Bangalore:
The union finance ministry has asked public sector banks
(PSBs) to focus on raising low-cost funds, particularly
current account and savings account (CASA).
Most
large banks currently have a CASA base of barely 20 per
cent.
The
ministry, at a meeting with top bankers, has conveyed
that it wanted this ratio to be raised to 35 per cent
of their respective demand and time liabilities, said
the head of a PSB who attended the meeting.
Among
the banks that are close to the Ministry''s prescribed
CASA, are Central Bank of India and Vijaya Bank.
The
Ministry''s concern is largely due to PSBs offering high
interest rates on short-term deposits at rates close to
10 per cent. Such rates were being offered for tenures
of slightly above one year.
Bankers
said that one of the major areas of concern for the ministry
was that the high rates were inconsistent with the current
inflation trend. With year-on-year inflation at just 4.3
per cent, the real rates were well over 5 per cent.
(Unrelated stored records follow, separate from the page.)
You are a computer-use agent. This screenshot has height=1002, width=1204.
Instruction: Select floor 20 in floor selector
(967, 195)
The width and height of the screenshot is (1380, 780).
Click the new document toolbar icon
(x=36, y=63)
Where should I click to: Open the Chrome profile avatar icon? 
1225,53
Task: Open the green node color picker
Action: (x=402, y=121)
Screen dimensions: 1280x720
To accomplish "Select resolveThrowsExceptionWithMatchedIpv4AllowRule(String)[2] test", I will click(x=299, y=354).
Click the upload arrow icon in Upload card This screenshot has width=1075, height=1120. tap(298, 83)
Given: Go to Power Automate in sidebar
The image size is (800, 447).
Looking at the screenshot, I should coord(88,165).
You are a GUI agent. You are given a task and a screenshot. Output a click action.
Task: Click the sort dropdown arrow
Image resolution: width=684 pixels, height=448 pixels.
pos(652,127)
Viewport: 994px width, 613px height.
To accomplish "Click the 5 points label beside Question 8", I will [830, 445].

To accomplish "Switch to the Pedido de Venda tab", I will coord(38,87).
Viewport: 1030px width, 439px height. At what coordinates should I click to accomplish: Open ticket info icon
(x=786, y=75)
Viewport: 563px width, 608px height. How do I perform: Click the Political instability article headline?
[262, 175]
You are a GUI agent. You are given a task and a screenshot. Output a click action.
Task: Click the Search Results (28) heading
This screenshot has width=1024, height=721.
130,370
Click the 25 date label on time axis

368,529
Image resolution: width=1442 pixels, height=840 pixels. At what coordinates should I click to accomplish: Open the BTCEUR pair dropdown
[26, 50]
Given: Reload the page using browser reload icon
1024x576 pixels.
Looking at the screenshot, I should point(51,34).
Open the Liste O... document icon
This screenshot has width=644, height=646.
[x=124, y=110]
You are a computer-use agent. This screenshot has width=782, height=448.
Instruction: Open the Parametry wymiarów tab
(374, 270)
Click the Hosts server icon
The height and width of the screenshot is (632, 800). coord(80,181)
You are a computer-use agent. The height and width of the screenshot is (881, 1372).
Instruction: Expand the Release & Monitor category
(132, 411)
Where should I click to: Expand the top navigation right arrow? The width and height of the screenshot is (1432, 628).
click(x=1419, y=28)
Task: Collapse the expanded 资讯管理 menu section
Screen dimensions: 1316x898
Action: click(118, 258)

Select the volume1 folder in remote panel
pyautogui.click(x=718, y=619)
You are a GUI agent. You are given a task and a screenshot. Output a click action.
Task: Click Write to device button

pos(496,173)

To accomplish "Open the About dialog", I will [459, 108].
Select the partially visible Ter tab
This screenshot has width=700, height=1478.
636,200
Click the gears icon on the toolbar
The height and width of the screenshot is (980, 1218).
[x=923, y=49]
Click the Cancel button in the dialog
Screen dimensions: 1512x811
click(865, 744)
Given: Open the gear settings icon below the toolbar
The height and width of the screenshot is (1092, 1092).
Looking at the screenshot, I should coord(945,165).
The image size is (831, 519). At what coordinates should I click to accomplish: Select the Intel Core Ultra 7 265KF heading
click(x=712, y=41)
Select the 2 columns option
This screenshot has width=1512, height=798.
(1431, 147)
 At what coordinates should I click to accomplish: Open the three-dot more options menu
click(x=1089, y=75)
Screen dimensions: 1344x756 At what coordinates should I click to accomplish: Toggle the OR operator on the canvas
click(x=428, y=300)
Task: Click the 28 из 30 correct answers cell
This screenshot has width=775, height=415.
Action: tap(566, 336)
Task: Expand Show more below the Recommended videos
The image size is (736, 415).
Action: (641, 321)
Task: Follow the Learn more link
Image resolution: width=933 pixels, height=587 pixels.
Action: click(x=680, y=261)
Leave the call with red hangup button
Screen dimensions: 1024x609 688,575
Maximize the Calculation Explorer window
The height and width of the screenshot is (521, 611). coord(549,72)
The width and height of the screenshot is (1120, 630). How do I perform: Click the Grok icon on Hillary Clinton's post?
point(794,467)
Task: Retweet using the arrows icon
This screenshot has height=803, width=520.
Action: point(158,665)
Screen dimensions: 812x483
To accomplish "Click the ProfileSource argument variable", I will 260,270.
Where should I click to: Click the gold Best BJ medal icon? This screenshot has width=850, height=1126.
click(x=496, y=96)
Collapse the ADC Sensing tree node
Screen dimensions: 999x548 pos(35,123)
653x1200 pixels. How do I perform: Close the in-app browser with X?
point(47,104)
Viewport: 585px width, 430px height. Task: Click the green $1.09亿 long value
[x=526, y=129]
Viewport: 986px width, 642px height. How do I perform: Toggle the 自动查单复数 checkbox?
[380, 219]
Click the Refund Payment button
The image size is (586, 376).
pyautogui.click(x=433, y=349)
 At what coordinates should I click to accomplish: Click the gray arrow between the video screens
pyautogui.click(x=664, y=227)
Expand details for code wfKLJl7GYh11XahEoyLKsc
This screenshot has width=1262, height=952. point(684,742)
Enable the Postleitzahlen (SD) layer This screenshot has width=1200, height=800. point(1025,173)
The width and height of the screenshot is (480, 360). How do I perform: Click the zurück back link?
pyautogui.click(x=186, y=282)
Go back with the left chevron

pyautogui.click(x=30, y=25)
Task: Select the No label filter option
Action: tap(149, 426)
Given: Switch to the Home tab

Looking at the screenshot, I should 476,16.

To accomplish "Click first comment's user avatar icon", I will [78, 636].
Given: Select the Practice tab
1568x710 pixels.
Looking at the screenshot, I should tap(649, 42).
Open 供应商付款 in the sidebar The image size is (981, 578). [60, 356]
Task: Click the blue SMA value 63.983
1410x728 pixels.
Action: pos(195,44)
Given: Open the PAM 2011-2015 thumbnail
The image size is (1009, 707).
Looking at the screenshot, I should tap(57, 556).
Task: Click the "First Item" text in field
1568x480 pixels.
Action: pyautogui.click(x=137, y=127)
Historically,
one-year real deposit rates have seldom exceeded 2 per
cent.
The
government''s fear was that such high rates would lead
to a cost push effect on lending rates.
The
implication was that the current regime of high rates
would lead to an escalation in the weighted average cost
of working funds and in turn impact credit off take, particularly
in the productive sectors and adversely impact the GDP
growth target of 9 per cent.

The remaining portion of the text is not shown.